Eastern Theological Journal 9 (2023) 1, 9-33

Content

    1. God is one; 2. The Spirit gives the vision of the Father’s face, which is the Son; 3. Divine femininity; 4. Mary as an image of the Father’s motherhood; 5. Femininity and motherhood of the Son; 6. Son proceeds from the Father; the Incarnate Word proceeds from the Word being with God; Conclusion

    ABSTRACT
    The aim of this article is to discuss Clement of Alexandria’s Trinitarian doctrine in the context of his confrontation with Valentinian Gnosticism.

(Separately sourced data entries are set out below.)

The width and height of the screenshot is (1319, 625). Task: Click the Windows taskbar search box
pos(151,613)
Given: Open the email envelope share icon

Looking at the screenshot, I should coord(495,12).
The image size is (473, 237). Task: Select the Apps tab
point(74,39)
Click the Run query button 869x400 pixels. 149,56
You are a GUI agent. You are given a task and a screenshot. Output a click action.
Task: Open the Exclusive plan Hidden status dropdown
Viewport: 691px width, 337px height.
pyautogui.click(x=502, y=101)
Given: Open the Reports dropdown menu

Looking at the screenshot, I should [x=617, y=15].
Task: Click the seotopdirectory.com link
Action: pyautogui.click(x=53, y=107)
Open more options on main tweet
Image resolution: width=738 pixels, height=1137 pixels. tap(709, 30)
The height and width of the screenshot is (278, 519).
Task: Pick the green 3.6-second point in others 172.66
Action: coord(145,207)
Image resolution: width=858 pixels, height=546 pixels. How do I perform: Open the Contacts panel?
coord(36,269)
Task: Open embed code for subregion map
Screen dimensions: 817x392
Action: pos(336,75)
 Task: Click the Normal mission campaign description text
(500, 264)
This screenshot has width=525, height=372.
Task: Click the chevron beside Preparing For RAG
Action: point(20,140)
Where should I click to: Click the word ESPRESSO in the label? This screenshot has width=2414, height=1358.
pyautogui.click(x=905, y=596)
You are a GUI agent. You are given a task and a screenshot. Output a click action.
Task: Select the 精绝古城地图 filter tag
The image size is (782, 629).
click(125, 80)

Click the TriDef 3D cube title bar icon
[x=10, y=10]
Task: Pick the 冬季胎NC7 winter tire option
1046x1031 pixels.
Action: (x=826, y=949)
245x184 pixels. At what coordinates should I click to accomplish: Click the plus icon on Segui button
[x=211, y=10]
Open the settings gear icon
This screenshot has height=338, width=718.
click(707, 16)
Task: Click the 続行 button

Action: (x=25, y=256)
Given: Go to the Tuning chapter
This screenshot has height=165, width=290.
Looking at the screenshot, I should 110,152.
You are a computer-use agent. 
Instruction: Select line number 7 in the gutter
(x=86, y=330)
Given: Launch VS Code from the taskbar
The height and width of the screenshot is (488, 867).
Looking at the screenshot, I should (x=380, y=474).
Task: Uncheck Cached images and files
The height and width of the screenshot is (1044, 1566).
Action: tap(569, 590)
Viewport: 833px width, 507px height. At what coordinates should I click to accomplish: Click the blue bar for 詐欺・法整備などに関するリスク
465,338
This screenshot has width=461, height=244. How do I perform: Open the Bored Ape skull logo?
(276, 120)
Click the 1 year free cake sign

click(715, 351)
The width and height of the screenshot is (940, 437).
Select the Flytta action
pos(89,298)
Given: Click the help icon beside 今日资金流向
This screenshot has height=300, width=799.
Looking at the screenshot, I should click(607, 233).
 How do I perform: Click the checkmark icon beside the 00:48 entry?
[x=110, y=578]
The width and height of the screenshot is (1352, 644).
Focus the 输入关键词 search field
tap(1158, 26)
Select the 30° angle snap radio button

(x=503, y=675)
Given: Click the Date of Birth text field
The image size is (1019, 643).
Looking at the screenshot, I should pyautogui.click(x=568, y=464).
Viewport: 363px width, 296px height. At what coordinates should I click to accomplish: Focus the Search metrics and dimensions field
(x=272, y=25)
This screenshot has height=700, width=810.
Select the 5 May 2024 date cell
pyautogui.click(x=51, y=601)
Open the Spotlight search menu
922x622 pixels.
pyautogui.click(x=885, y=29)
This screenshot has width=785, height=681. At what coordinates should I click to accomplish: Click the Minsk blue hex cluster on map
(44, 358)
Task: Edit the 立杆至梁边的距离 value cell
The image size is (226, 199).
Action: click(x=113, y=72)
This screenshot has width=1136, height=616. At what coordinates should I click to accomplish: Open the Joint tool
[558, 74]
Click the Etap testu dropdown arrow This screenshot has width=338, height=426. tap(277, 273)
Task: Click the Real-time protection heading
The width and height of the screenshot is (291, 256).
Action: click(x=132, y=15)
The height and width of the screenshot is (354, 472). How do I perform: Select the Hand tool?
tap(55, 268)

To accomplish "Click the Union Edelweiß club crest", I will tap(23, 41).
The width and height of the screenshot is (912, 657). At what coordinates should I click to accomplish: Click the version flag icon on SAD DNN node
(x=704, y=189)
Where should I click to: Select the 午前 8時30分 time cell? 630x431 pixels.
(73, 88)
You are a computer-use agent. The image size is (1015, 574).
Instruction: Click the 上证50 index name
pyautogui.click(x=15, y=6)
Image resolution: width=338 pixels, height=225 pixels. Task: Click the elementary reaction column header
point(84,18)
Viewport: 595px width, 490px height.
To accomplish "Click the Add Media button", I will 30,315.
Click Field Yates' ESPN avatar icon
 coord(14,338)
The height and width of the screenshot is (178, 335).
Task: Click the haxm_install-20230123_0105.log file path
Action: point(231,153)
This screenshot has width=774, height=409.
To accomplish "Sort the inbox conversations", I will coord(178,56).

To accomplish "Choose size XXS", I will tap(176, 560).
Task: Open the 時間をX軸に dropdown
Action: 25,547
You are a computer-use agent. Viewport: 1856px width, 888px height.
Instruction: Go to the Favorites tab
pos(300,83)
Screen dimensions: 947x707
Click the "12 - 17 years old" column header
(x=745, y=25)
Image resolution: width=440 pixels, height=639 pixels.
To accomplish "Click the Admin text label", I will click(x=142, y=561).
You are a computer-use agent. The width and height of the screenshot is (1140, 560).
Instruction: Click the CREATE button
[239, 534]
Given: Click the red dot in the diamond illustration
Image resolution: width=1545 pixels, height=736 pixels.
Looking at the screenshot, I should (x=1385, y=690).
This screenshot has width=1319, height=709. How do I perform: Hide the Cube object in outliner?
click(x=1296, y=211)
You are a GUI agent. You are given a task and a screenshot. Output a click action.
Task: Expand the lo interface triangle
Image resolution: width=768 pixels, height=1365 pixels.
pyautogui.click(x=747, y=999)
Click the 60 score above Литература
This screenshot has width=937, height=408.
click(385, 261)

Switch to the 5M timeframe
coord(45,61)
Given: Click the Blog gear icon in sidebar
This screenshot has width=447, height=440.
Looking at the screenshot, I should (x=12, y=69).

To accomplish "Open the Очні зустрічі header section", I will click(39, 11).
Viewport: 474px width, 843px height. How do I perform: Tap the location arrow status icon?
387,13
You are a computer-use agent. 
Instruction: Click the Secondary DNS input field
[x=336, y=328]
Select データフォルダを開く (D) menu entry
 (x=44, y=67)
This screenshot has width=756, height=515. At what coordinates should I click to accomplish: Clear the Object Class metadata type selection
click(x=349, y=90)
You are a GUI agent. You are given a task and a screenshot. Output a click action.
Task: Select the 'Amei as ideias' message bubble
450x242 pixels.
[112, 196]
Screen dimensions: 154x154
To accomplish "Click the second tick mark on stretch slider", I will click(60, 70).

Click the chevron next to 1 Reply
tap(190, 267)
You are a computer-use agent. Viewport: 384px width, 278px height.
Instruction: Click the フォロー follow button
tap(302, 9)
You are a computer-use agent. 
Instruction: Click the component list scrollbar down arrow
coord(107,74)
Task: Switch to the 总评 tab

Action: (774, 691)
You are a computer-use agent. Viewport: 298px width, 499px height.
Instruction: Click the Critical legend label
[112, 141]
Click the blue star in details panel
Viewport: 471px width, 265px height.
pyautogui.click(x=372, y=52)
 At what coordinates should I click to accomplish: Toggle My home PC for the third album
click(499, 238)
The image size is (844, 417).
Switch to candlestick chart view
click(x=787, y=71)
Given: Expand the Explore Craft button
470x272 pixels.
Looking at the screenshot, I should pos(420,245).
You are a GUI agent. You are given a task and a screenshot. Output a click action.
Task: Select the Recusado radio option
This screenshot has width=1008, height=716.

Trinitarian theology is only briefly suggested in Clement’s works, and especially the role of the Holy Spirit in the Trinity is nowhere clearly discussed by the author. However, the concept of the reciprocal relationship between the Father and the Son in the Holy Spirit – a relationship that humans are to enter into through the power of the Holy Spirit – is one of the main lines of Clement’s thought. The question is to what extent Clement, with his concept of the proliferating reciprocity of the Father and the Son, responds to the Valentinian
    notion of the divine Pleroma (Fullness), consisting of a chain of pairs of masculine and feminine aeons, and their theory of salvation as the entry of the spiritual seed present in man into the Fullness. This article
    explores how Clement uses Valentinian concepts of divine syzygies, the aeon procession and femininity in the divine Fullness to express his own view of the Trinity and divine love and mercy.